Singer Christine McVie is to rejoin Fleetwood Mac at
two shows on their forthcoming European tour, her former bandmate Stevie Nicks
has confirmed.
McVie was part
of the group from the 1970s to the '90s, writing and performing some of their
biggest hits.
Nicks told BBC
Radio 4's Woman's Hour that McVie, who left the group in 1998, would perform
one song at two concerts.
The tour begins
with two shows in Dublin on Friday 20 September followed by a further three in
London.
Nicks told
Woman's Hour: "She is going to come and do a song on the second two shows.

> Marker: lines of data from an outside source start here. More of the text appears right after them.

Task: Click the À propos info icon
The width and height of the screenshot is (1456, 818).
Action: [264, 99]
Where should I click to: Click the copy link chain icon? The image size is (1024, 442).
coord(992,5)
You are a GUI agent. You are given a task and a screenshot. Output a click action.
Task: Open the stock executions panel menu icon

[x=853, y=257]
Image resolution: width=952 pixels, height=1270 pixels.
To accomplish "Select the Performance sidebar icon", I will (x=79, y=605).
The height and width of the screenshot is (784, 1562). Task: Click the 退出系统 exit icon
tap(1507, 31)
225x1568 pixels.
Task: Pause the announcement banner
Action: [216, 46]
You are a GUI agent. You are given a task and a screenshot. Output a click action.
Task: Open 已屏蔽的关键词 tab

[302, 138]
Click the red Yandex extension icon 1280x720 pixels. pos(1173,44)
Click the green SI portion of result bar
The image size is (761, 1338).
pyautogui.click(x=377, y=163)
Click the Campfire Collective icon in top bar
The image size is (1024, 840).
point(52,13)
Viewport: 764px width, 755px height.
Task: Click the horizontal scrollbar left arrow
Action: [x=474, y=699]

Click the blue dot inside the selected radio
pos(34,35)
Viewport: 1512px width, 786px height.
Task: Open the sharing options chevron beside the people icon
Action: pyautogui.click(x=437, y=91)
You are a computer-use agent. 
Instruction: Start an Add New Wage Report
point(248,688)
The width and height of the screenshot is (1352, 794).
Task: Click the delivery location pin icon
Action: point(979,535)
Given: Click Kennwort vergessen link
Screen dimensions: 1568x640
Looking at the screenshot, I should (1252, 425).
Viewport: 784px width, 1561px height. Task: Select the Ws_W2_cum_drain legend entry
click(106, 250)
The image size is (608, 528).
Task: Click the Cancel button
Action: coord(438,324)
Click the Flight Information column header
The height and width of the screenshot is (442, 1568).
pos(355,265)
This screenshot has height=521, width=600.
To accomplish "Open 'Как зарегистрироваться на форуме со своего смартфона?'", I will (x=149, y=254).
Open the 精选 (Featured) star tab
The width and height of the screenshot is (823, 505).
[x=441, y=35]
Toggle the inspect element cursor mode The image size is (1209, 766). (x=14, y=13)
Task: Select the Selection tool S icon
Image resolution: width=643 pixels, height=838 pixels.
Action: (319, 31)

I think it will probably be Don't Stop. I don't know, but she's coming to
Ireland to rehearse with us."
Nicks did not
clarify which two shows she was referring to. A spokesman for the group said he
could not confirm the details.
Don't Stop was
McVie's biggest US hit as a songwriter, reaching number three in 1977.
The news comes
despite comments from Nicks last December, saying of a possible return by
McVie: "There's no more a chance of that happening than an asteroid
hitting the Earth."
Nicks, however,
went on to explain that her British former bandmate "doesn't want to
fly" and "doesn't want to come back to America", which may
explain why she has agreed to appear at a couple of UK shows but not their US
dates earlier this year.
Born Christine
Perfect, she married Fleetwood Mac bassist John McVie and joined the group in
1971.
With the
recruitment of Nicks and her boyfriend Lindsey Buckingham in 1975, the group
morphed from British blues rockers to freewheeling California-based pop
heavyweights.
They were also
known for their tangled internal relationships. The McVies divorced in 1976 and
Nicks and Buckingham split up shortly afterwards. Their romantic tensions
inspired the album Rumours, which has sold 19 million copies in the US.
During the
Woman's Hour interview, to be broadcast at 10:00 BST (09:00 GMT) on Monday,
Nicks told presenter Jane Garvey: "Both of us in a man's world, from the
very beginning, we made a pact that we would be a force of nature together. And
we were.
"We had a
lot of power when there were two of us. That wasn't really so noticeable to us
because we just had it until she left.
"And then
when she left I realised how much power we had when she was there, and how when
she left she took 50% of the power with her… I felt powerless in many ways."